[OpenAFS] Re: Possible cache corruption with linux client and 1.6.1 fileserver

Andrew Deason adeason@sinenomine.net
Wed, 14 Nov 2012 18:38:28 -0600

On Wed, 14 Nov 2012 14:04:38 -0500 (EST)
Richard Brittain <Richard.Brittain@dartmouth.edu> wrote:

> Someone just told me how to clear linux buffer cache using
> /proc/sys/vm/drop_caches, and doing that will 'fix' the file too - no
> need to re-read the file from the fileserver.  It looks like the
> problem is between the cache manager and the Linux buffer cache.  That
> is consistent with the V-files in the cache apparently containing the
> correct data.

Yes, that makes sense. Instead of keeping going back and forth and on
this, I just fiddled with it myself.

What appears to be happening is that when the file is empty, Linux asks
us to fill a page, which we do (fill it with zeroes). After the file is
written to and our callback is broken and we get another read, we flush
the pages for the file. However, there is what appears to be a speed
optimization in place such that we don't flush pages for file data for a
file with a dataversion of 0. I assume this is based on the assumption
that dv-0 files cannot have any data in them, so the idea is that
there's no page data to flush.

Linux seems to keep the empty page around, though. On subsequent reads,
I don't see a read request from Linux for the first page, so it seems to
be reusing the same page from when the file was empty.

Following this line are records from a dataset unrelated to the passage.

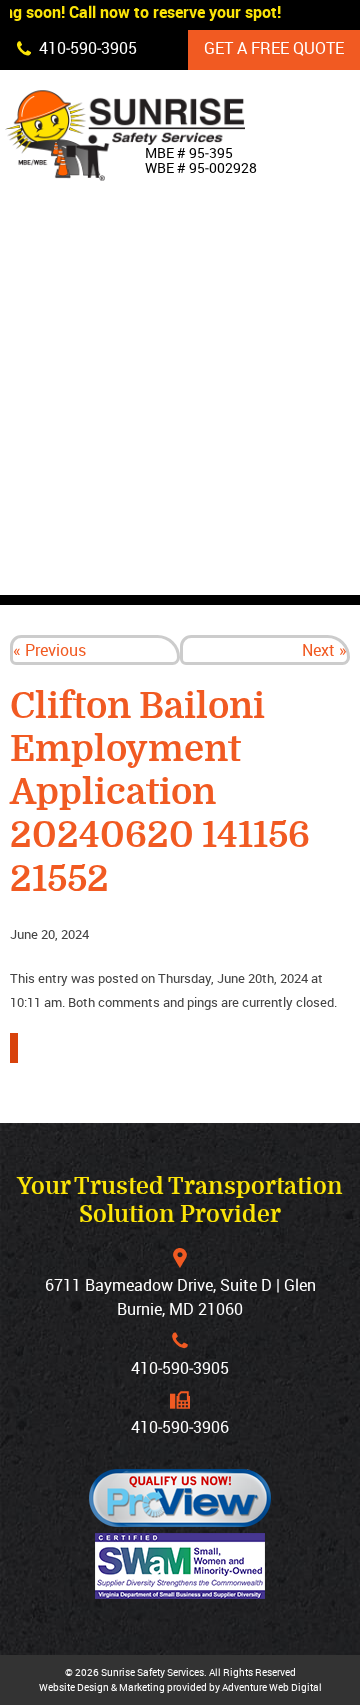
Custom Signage (272, 387)
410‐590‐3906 (180, 1427)
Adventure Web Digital (272, 1687)
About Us (242, 295)
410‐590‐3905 (180, 1368)
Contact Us (251, 571)
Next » (324, 650)
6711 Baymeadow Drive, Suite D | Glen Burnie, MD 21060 (180, 1297)
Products (245, 341)
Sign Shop (245, 479)
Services (241, 433)
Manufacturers (272, 525)
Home (226, 249)
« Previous (49, 650)
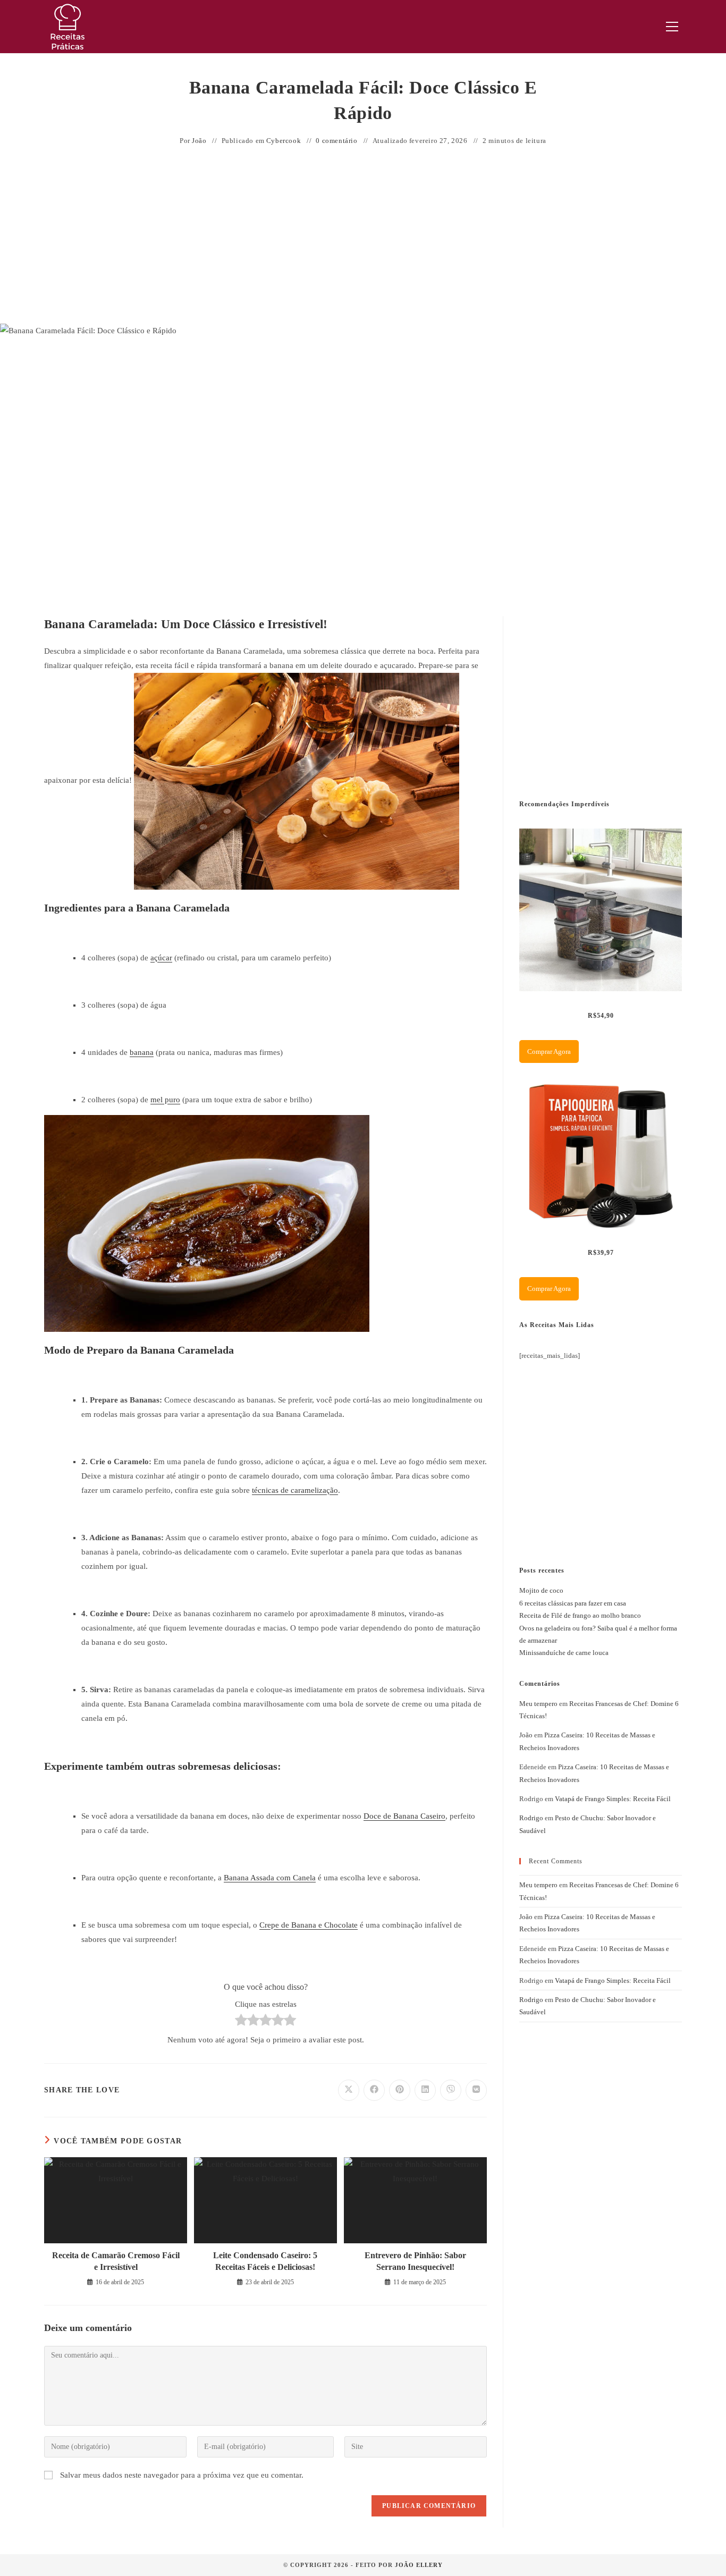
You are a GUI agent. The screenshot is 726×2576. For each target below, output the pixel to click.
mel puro (165, 1099)
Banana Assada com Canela (270, 1877)
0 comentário (336, 141)
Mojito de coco (541, 1590)
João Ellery (419, 2565)
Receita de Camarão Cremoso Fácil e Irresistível (116, 2261)
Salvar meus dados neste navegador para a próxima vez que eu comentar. (181, 2475)
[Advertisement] (363, 236)
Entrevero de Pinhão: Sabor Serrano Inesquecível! (415, 2261)
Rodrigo (531, 1818)
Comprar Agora (549, 1051)
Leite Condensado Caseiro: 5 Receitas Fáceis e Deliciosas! (265, 2261)
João (199, 141)
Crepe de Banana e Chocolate (308, 1925)
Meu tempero (538, 1704)
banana (142, 1052)
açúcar (161, 957)
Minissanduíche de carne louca (564, 1653)
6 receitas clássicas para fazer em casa (572, 1603)
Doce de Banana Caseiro (404, 1816)
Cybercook (283, 141)
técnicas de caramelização (295, 1490)
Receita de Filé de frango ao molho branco (580, 1615)
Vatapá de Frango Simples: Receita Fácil (613, 1799)
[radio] (241, 2022)
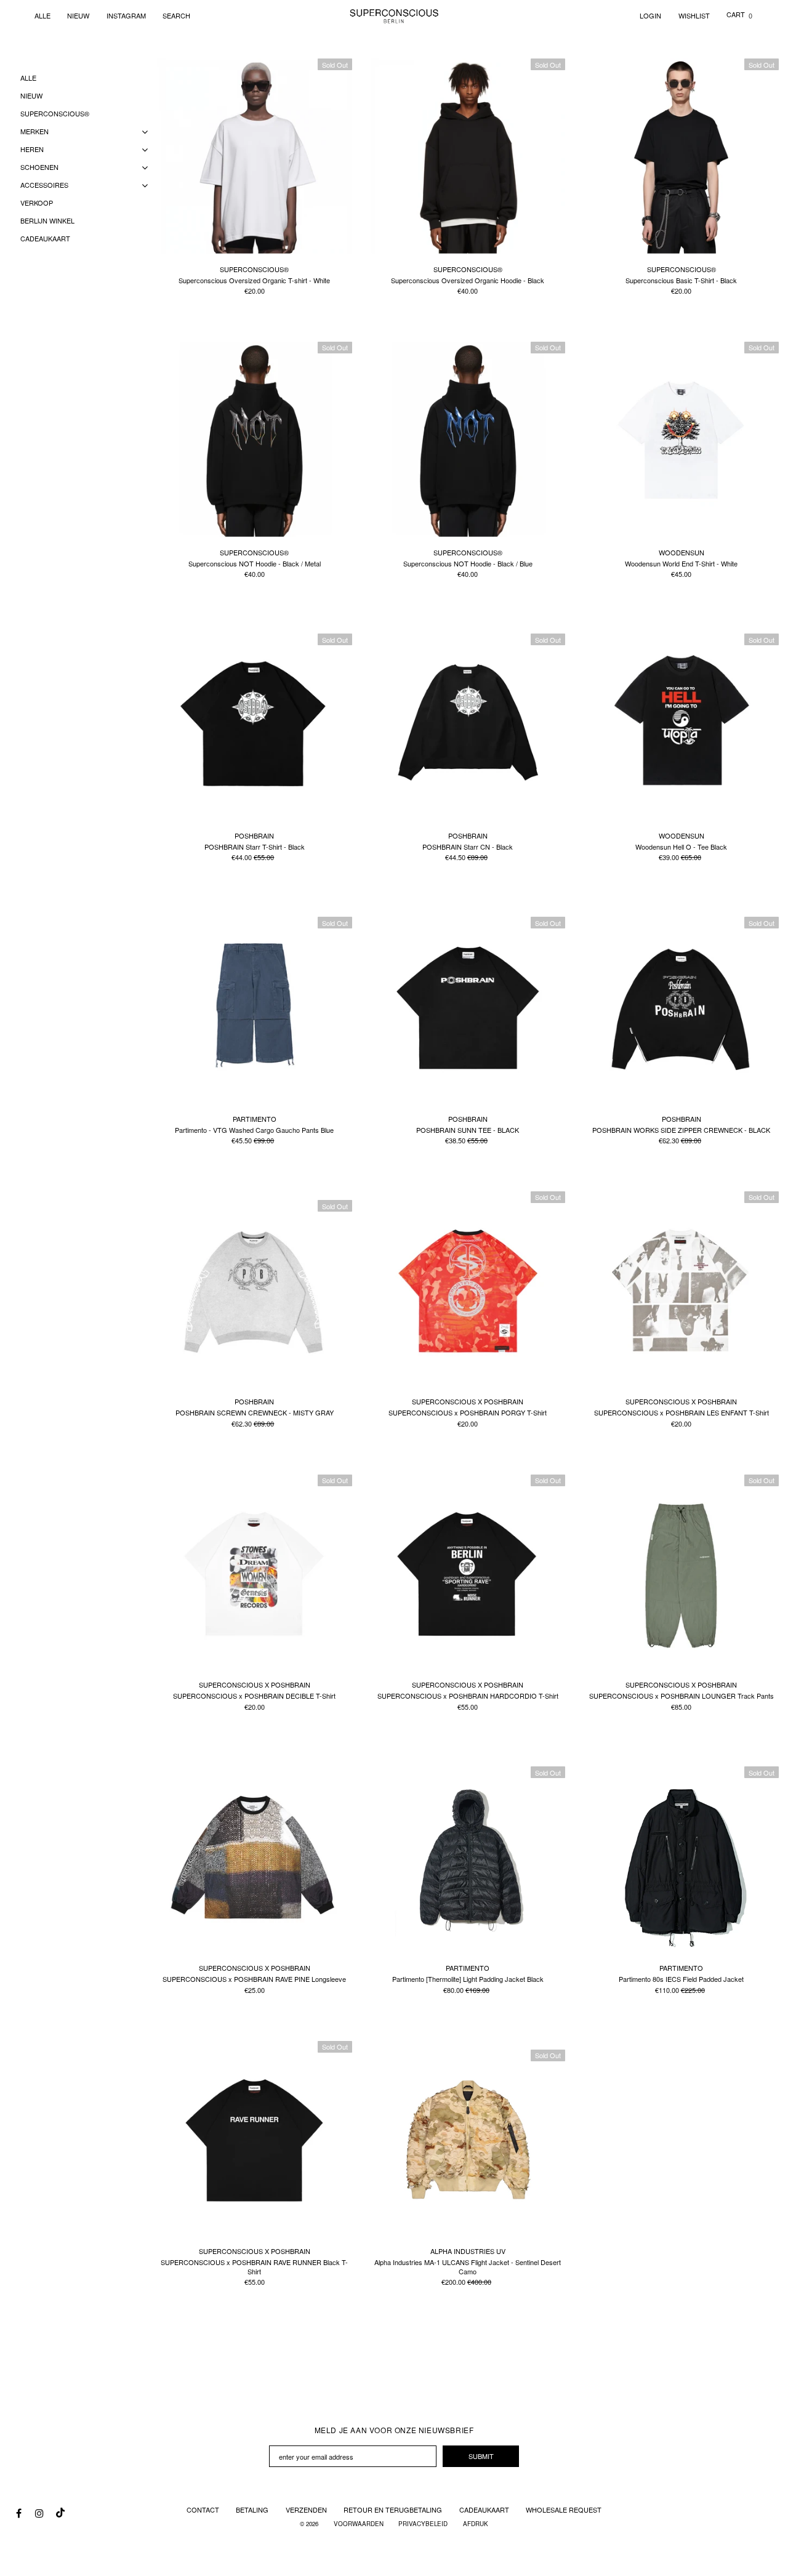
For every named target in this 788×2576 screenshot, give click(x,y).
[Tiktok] (59, 2509)
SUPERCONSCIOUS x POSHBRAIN (467, 1401)
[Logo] (394, 15)
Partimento (254, 1119)
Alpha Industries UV (467, 2251)
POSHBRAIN (254, 835)
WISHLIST (694, 15)
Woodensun (681, 552)
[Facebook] (18, 2512)
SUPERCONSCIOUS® (254, 269)
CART (739, 14)
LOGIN (650, 15)
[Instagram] (38, 2512)
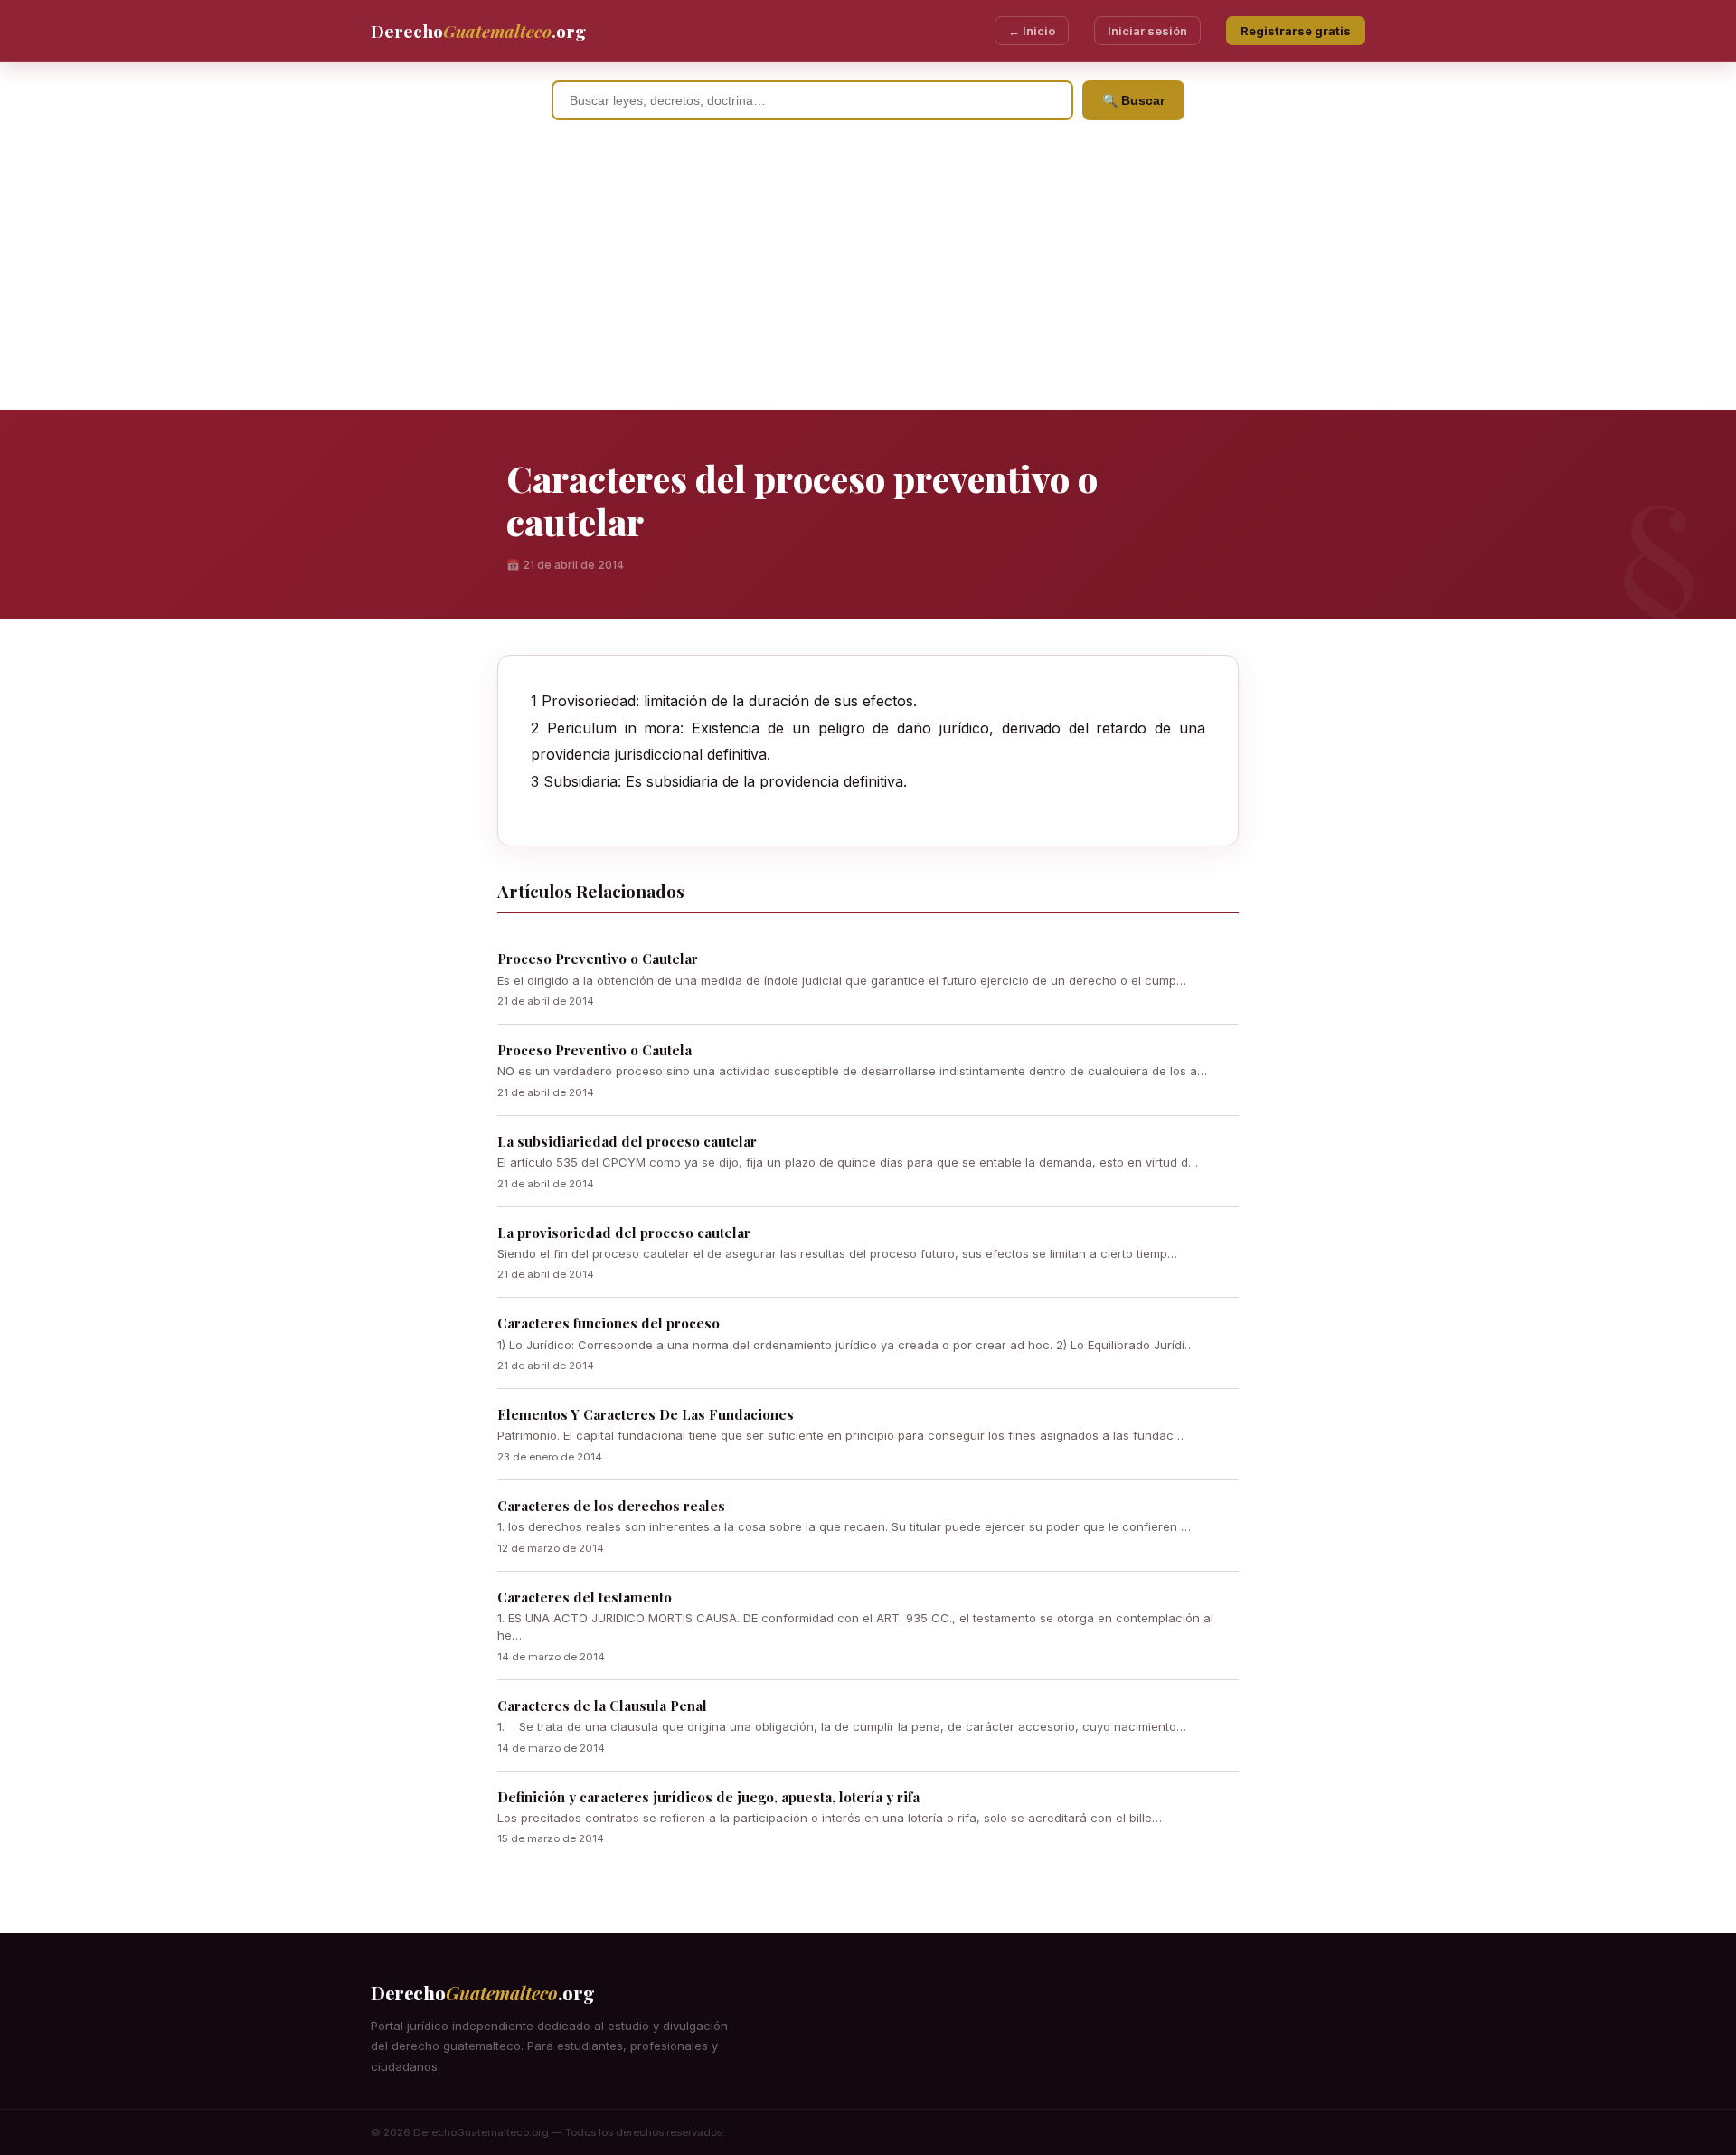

I assume this is
some paging behavior that is different for Linux than elsewhere, or
we're not doing something correct with the Linux page management.

Gerrit 8465 has something that fixed this for me, but I'm not sure if my
reasoning here is correct. I would hope some others that know more about
Linux internals (or how this situation normally works on other unixes)
would share some information about this.

Andrew Deason